Alcohol is already linked to several cancers, including cancers of the mouth, breast and colon. A new analysis suggests pancreatic cancer may need to be part of that conversation, too.
The study, published in the International Journal of Alcohol and Drug Research, reviewed existing cohort studies that followed groups of people over time. Researchers found that higher alcohol intake was associated with a higher risk of pancreatic cancer, with risk rising among people who drank more than 24 grams of alcohol per day. That is a little under two standard Canadian drinks and roughly about 1.7 standard drinks in the U.S.
The finding does not mean every person who drinks at that level will develop pancreatic cancer. It also does not come from a randomized trial, so it cannot predict an individual person’s risk. But as a systematic review and meta-analysis of cohort studies, the paper adds to growing evidence that alcohol may play a role in pancreatic cancer risk at the population level.
“Right now, the World Health Organization lists seven types of cancer, including mouth, breast and colon cancer, as being linked to alcohol consumption,” said Tim Naimi, director of the University of Victoria’s Canadian Institute for Substance Use Research and an author of the study. “There has been a growing body of evidence pointing to alcohol consumption as a cause of pancreatic cancer, and this analysis is a significant contribution to that evidence.”
Pancreatic cancer is less common than some other cancers, but it is often serious because it can be difficult to detect early. The University of Victoria news release noted that only about 12% of Canadians survive five years after diagnosis.
For this analysis, researchers reviewed cohort studies on alcohol intake and pancreatic cancer. Cohort studies can be useful because they follow people over time rather than asking them to recall everything after a diagnosis. Still, they are observational, which means they can show patterns and associations but cannot prove what caused cancer in any one person.
One issue the researchers focused on was “former drinker” bias.
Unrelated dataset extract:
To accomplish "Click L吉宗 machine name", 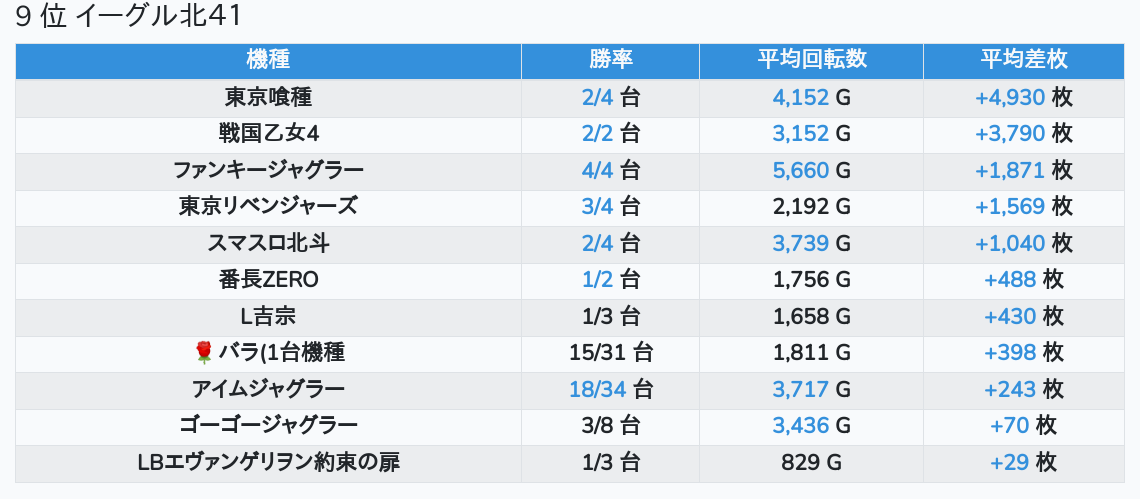I will (268, 316).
In alcohol research, some studies compare people who drink with people who identify as abstainers. But that abstainer group can include former heavy drinkers who quit because of health problems. If those former drinkers are grouped with people who never or rarely drank, it can make the comparison less clear.
“Often people who identify as abstainers in these cohort studies used to be heavy drinkers who quit due to health reasons, meaning they may still be feeling long-term effects of alcohol use, including cancer cases,” said Jinhui Zhao, a scientist at the Canadian Institute for Substance Use Research and the paper’s lead author. “There has been a push in recent years to take this bias into account to truly measure alcohol’s health impacts.”
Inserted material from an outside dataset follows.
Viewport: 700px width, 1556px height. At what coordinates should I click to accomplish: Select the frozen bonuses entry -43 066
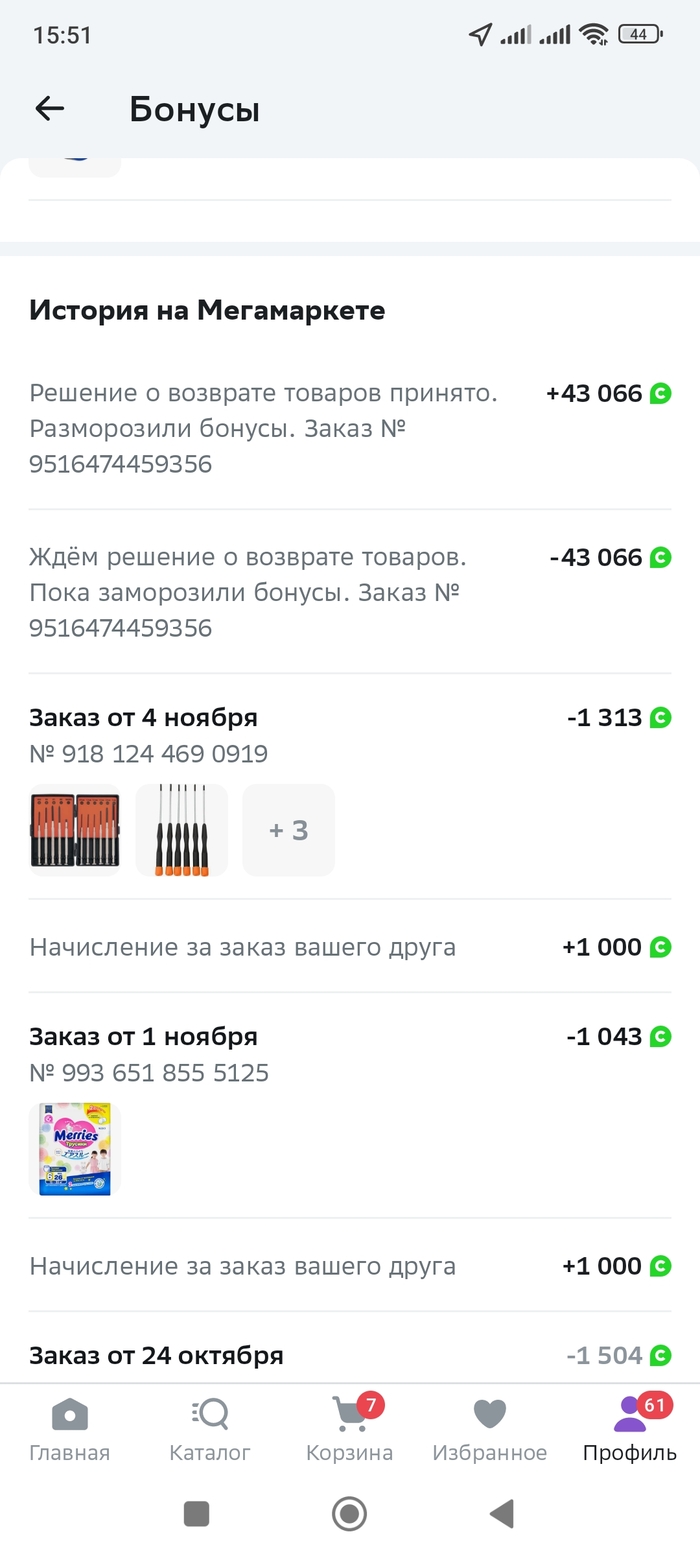[350, 592]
After accounting for former drinker bias, along with factors such as age, smoking and socioeconomic status, the researchers reported a dose-response relationship. In plain language, that means higher alcohol intake was linked with higher pancreatic cancer risk.
The study found that drinking more than 24 grams of alcohol per day was associated with a 10% to 30% increase in risk of developing pancreatic cancer. That is a relative increase in risk, not a statement that someone’s personal chance of developing pancreatic cancer rises by 10 to 30 percentage points.
That distinction matters. Pancreatic cancer remains less common than many other cancers, so a higher relative risk does not mean the disease is likely for most people who drink. But even modest increases in risk can matter across a large population, especially for a cancer that is often hard to treat.
The findings also fit into a broader shift in how public health researchers talk about alcohol. For years, alcohol’s cancer risks were less widely understood than its links to liver disease, impaired driving or addiction. More recent research and public health messaging have increasingly emphasized that alcohol can contribute to cancer risk even outside heavy drinking.
“After rigorously analyzing the existing evidence, we strongly believe it’s time to add pancreatic cancer to the list of alcohol-related cancers,” Naimi said.
This study was financially supported by the Canadian Institute for Substance Use Research of the University of Victoria Endowment Fund.